Le maïs, le riz, le mil, ne contiennent pas de gluten.
Qu’est-ce que l’intolérance au gluten ?
Appelée aussi maladie cœliaque, l’intolérance au gluten est une maladie auto-immune, c’est-à-dire que suite au contact avec le gluten, le corps va fabriquer des anticorps qui vont détruire la paroi de son propre intestin et donc être responsable d’un défaut d’absorption des aliments. La grande diversité des aliments qui ne seront pas absorbés fait que le spectre des symptômes de la maladie cœliaque est très large et peut aller d’une simple anémie ou fatigue à des troubles neurologiques ou hémorragiques en fonction des carences.
Cette maladie se manifeste chez des sujets génétiquement prédisposés, le contact avec le gluten n’entraîne cette toxicité que chez ces sujets-là. Elle peut être découverte à n’importe quel âge, de l’âge de la diversification jusqu’à l’âge adulte. Il est important de souligner que cette toxicité apparaît après l’exposition à n’importe quelle quantité aussi infime soit-elle de gluten, par exemple, le seul fait d’utiliser un couvert avec des traces de farine dessus pour manger son repas déclenche les symptômes de la maladie. C’est pour cela que le seul traitement jusqu’à présent de la maladie cœliaque est le régime sans gluten strict.
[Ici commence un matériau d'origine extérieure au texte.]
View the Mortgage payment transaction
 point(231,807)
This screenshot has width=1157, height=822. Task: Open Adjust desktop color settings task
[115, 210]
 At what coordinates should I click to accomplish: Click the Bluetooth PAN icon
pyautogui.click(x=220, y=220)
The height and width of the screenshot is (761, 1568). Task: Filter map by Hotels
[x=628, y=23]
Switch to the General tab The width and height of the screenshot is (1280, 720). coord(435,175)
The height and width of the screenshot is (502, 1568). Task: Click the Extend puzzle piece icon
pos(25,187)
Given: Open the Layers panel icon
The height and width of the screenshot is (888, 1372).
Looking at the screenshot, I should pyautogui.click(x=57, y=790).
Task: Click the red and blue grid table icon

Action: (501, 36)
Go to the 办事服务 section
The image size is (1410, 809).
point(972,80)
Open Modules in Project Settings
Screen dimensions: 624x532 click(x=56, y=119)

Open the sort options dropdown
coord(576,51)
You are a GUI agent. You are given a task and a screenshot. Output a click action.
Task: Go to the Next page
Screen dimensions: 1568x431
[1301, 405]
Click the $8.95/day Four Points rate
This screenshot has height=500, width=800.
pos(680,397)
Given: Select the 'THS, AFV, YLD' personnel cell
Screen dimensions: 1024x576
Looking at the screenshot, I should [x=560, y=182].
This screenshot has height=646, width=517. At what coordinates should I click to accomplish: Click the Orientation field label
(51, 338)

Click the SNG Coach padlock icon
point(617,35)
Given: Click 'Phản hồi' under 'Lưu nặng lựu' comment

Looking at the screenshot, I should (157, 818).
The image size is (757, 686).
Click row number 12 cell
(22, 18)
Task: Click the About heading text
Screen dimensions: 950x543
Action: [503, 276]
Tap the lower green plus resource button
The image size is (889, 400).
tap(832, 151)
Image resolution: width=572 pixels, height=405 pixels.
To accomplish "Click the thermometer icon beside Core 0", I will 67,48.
Tout rentre dans l’ordre en général quand le régime est respecté.
Le diagnostic de la maladie cœliaque ne se confirme qu’après la réalisation de plusieurs bilans notamment la fibroscopie et la biopsie de la paroi intestinale, ainsi que la recherche de ces anticorps circulants dans le sang.
La consommation de gluten chez un sujet sain (sans gêne prédisposant à la maladie cœliaque) n’a donc aucun effet toxique quelle que soit la quantité ingérée.
Allergie ou intolérance ou sensibilité ?
L’allergie au gluten est un mécanisme différent, le mécanisme est direct, à l’image d’allergie cutanées ou autres allergies alimentaires, les symptômes apparaissent immédiatement après l’ingestion du gluten. La différence réside aussi dans le fait que la réaction est proportionnelle à la quantité, ce qui n’est pas le cas de la maladie cœliaque vu que même une quantité microscopique est responsable du déclenchement de toute la pathologie.
La sensibilité au gluten par contre, n’est ni une allergie ni une intolérance, il s’agit juste d’un inconfort digestif lié au gluten. Certaines personnes peuvent le remarquer après la consommation de blés ou de pâtes. Une fois la maladie cœliaque écartée, on peut parler d’une sensibilité au gluten chez ces personnes-là, une alimentation moins riche en gluten apportera une amélioration sans pour autant que le régime soit strict.
Comment manger sans gluten ?
Le régime sans gluten consiste en l’élimination totale des blés, orge et seigle et avoine. Les farines qui sont autorisées sont celles à base de maïs ou de riz. Les modes de moulure, les plats et les couverts ne doivent pas non plus être contaminés.
Vu que le gluten est cet ingrédient précieux qui confère aux recettes toutes leur élasticité, cuisiner sans gluten s’avère plus compliqué que d’habitude. Cela nécessite un apprentissage et un peu de créativité.
Manger sans gluten est-il bénéfique pour tout le monde ?
En dehors des cas pathologiques sus cités, le gluten n’a aucun effet toxique et le radier de l’alimentation n’a donc aucun bénéfice selon les études menées à ce jour. Le ‘gluten free’ pour tout le monde n’est pas justifié.
En conclusion, le gluten est un composant non toxique de certains aliments, sauf chez certains sujets porteurs de pathologies. Des symptômes comme un inconfort digestif récurrent, des diarrhées, un amaigrissement, un retard de croissance chez l’enfant, une anémie, doivent pousser à consulter chez un gastroentérologue qui recherchera de façon systématique la maladie cœliaque. Il n’est utile de suivre un régime sans gluten strict que sur ses recommandations. Manger sans gluten au Maroc reste cher vu la non banalisation des produits. Dans ce sens, le travail associatif visant à produire un apprentissage en communauté et une meilleure adhésion au régime est à encourager.